WHAT IS NEEDED:
Before printing the listing, strip out its pictures and keep everything else exact.

─── INPUT DATA ───

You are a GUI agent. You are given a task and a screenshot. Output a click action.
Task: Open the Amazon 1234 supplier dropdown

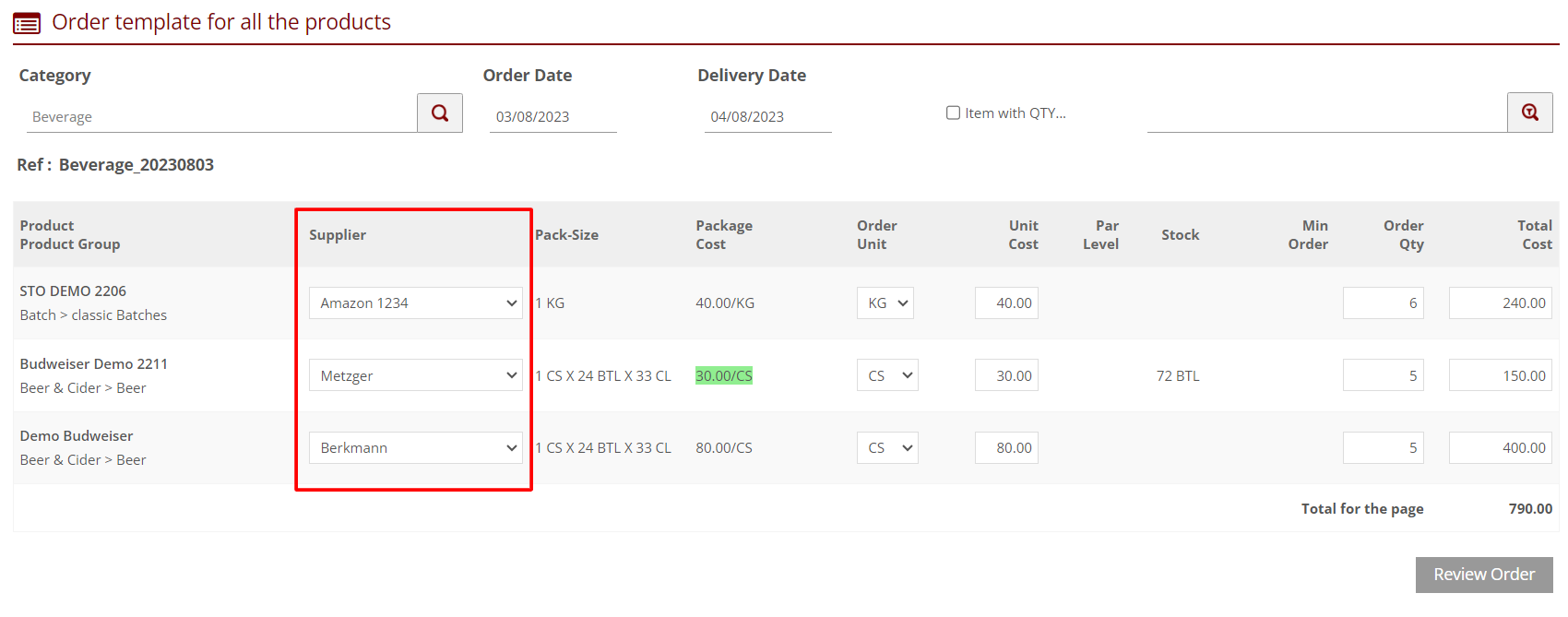coord(415,303)
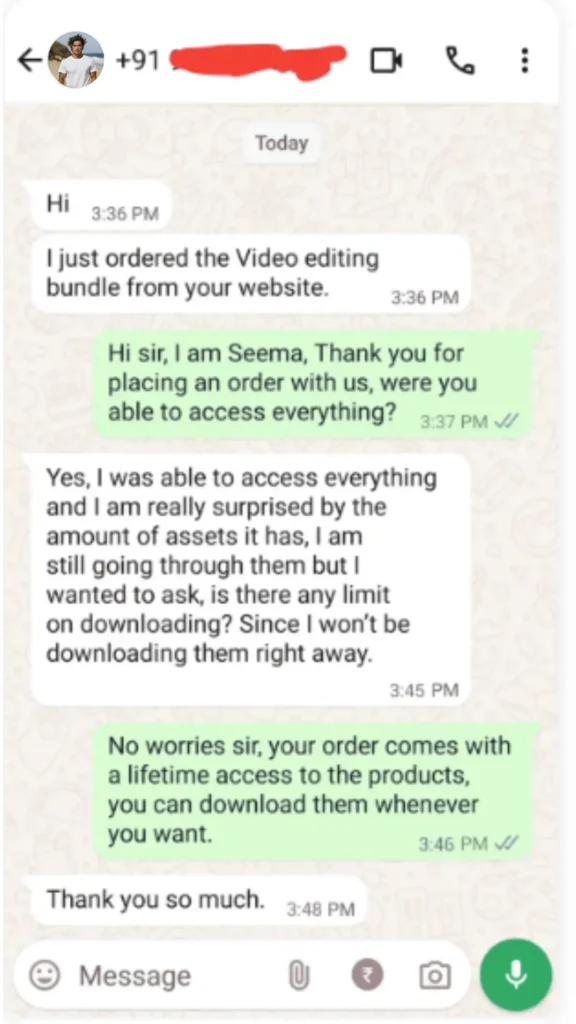Start a voice call
The height and width of the screenshot is (1024, 576).
point(460,61)
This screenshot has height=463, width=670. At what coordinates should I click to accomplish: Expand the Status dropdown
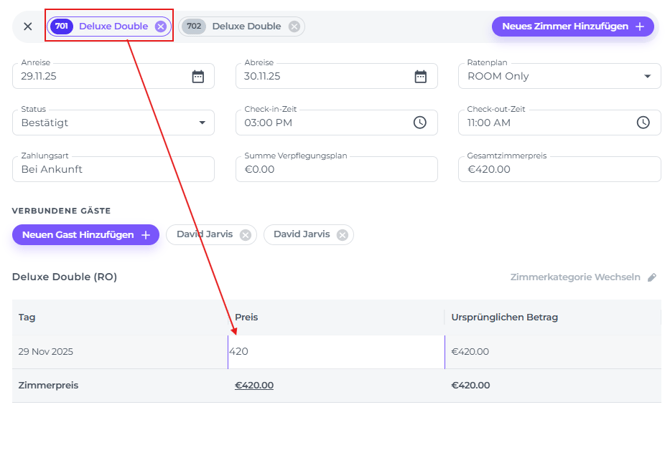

───

RESULT OF THE TASK:
You are a GUI agent. You are given a task and a screenshot. Output a click action.
Task: Open the Amazon 1234 supplier dropdown

coord(415,303)
Start a voice call
The height and width of the screenshot is (1024, 576).
point(460,61)
This screenshot has height=463, width=670. At what coordinates should I click to accomplish: Expand the Status dropdown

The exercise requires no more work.